Pyth Network, başlangıçta merkeziyetsiz finans (DeFi) alanında geniş bir uygulama bulmuş ve 83 milyar dolardan fazla varlık için veri desteği sağlamış olmasına rağmen, etkisi sessizce geleneksel finansal kurumlara yayılmaktadır.
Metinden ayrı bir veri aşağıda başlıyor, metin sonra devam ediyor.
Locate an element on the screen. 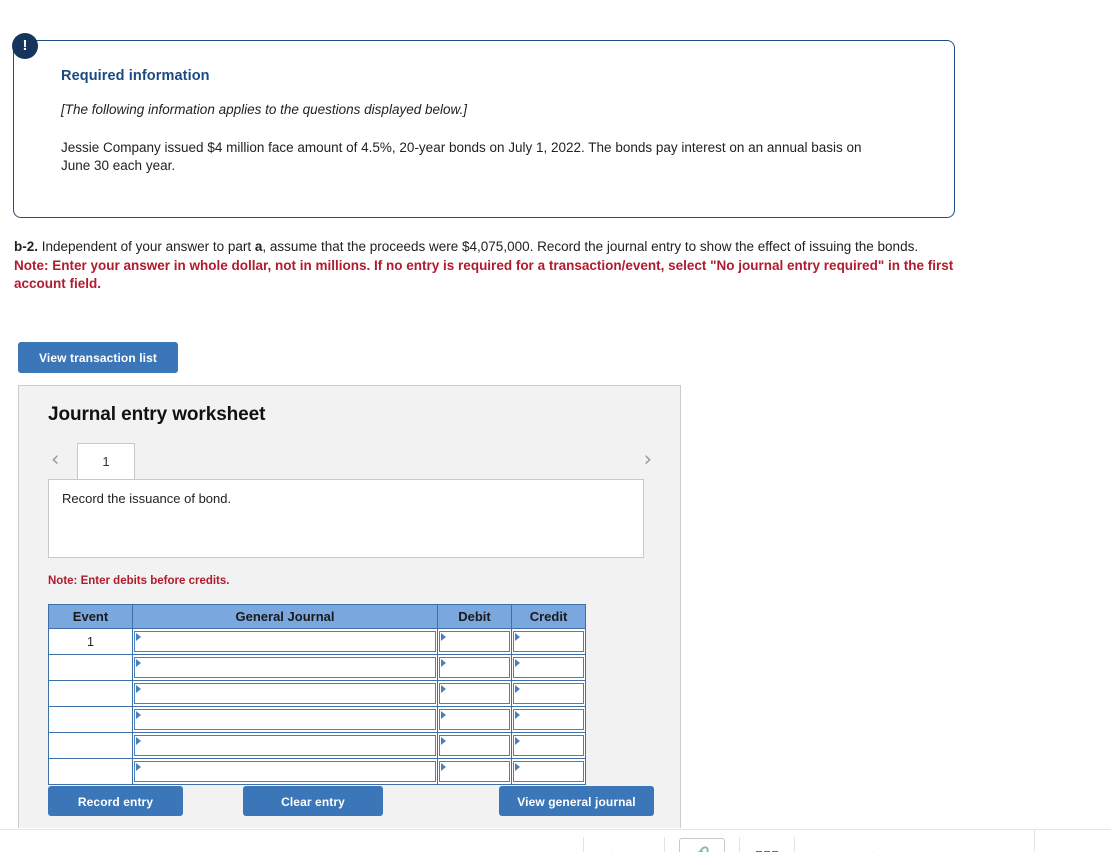  table-row: 1 is located at coordinates (317, 642).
Bu, merkeziyetsiz oracle teknolojisinin giderek daha geniş bir tanınma ve benimseme kazandığını göstermektedir.
Pyth Network gibi yenilikçi projelerin gelişimiyle, finansal veri sektöründe derin bir dönüşümün yaşanacağını öngörebiliriz. Bu, yalnızca piyasa verimliliğini artırmakla kalmayacak, maliyetleri düşürecek, aynı zamanda sektörün ekosistemini yeniden şekillendirecek ve daha fazla katılımcı için adil, şeffaf bir rekabet ortamı yaratabilecektir. Ancak bu süreç, teknik uygulama, düzenleyici uyum ve geleneksel devlerin direnişi gibi birçok zorlukla da karşı karşıya kalacaktır. Gelecekte, yenilik ile istikrarı nasıl dengeleyeceğimiz ve verilerin güvenliği ile güvenilirliğini nasıl sağlayacağımız, bu alandaki gelişimin anahtar sorunları olacaktır.